**WHAT IS BEING ASKED**
Please copy every line of the records below that holds the word "first".

**PROVIDED ENTRIES**

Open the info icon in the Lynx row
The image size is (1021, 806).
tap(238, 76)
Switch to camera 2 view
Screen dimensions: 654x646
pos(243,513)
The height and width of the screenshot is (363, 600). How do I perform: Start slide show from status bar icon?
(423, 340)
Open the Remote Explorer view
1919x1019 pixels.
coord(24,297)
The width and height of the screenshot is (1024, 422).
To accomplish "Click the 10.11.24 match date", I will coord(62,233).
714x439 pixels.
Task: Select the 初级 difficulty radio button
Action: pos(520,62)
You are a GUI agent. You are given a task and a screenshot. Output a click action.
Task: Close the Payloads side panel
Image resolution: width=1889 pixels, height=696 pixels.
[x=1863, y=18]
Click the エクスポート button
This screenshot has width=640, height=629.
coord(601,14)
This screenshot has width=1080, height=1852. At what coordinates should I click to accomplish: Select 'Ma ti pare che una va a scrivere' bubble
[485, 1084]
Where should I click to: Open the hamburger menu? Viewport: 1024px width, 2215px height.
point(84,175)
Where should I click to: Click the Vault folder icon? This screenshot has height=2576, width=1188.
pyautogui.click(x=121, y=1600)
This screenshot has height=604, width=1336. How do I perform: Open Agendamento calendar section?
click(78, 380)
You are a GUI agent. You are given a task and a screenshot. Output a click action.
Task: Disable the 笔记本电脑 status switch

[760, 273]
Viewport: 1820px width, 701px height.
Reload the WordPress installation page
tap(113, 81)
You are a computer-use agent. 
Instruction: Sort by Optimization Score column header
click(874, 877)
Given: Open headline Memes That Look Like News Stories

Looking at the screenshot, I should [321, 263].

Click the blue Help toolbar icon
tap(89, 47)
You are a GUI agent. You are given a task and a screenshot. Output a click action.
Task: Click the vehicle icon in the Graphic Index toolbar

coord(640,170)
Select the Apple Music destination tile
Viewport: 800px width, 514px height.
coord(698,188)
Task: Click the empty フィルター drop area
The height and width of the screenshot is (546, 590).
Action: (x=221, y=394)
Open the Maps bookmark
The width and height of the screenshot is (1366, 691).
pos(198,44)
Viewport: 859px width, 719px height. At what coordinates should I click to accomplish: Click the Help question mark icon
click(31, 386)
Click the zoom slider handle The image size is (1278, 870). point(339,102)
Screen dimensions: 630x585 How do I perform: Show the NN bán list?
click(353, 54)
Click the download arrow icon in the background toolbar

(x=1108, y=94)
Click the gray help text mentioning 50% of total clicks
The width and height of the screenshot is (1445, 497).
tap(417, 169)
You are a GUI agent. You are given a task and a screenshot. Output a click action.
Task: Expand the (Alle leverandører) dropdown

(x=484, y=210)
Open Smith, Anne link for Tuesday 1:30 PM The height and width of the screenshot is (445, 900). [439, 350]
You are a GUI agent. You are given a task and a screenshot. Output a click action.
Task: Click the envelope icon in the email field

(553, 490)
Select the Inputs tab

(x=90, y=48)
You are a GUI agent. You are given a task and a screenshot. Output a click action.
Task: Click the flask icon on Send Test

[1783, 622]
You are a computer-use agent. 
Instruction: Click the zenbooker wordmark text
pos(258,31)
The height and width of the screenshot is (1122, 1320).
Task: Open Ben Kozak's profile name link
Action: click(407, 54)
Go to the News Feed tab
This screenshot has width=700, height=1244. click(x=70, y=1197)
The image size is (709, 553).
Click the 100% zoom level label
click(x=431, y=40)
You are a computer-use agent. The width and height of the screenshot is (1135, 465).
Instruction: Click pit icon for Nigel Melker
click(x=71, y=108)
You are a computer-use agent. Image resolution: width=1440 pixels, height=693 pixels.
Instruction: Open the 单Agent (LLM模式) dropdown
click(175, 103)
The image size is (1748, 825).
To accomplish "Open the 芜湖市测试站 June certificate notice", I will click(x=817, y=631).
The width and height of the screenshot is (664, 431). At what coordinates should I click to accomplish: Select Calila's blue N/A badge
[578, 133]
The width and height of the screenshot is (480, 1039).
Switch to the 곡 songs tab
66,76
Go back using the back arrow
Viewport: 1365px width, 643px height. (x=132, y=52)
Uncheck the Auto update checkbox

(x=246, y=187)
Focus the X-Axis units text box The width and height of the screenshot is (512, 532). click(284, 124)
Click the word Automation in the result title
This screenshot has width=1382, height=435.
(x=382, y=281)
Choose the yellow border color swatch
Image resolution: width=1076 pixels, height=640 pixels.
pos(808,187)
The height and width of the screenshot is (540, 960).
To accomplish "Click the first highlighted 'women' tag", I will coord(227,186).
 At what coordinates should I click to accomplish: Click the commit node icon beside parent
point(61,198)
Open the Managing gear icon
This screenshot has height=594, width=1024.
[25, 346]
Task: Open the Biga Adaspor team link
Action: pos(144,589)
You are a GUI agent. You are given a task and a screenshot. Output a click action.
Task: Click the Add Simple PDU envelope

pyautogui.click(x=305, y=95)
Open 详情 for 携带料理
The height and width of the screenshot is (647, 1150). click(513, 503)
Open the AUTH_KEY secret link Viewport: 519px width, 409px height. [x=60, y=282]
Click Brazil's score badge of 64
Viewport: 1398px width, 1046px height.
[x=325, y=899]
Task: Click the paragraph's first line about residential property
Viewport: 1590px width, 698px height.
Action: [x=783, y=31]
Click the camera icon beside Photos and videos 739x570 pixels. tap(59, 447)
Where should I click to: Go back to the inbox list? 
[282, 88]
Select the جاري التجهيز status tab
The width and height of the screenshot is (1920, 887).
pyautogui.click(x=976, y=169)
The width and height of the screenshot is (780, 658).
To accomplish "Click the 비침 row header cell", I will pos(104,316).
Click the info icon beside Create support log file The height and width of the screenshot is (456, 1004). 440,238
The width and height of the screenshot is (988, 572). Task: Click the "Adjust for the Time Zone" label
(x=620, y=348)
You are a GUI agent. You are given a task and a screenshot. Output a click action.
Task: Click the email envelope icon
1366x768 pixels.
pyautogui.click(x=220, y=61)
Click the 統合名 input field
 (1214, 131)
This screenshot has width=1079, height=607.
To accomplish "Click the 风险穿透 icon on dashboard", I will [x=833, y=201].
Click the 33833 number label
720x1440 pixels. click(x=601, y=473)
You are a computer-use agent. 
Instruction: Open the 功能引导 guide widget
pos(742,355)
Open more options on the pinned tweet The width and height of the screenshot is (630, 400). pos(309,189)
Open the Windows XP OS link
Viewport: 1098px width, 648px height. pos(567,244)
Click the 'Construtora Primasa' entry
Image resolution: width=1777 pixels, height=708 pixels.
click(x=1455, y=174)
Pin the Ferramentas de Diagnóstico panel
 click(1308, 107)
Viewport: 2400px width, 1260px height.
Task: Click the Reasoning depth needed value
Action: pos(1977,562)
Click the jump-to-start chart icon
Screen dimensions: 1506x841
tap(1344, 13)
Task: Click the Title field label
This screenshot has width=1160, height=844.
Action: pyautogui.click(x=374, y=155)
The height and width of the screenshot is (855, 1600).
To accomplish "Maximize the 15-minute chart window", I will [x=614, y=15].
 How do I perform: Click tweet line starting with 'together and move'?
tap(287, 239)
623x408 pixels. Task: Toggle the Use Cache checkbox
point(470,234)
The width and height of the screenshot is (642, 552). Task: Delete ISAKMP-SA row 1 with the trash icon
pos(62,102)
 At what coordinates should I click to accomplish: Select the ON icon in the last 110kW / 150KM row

**ANSWER SPACE**
To accomplish "Click the first highlighted 'women' tag", I will coord(227,186).
Task: Click the paragraph's first line about residential property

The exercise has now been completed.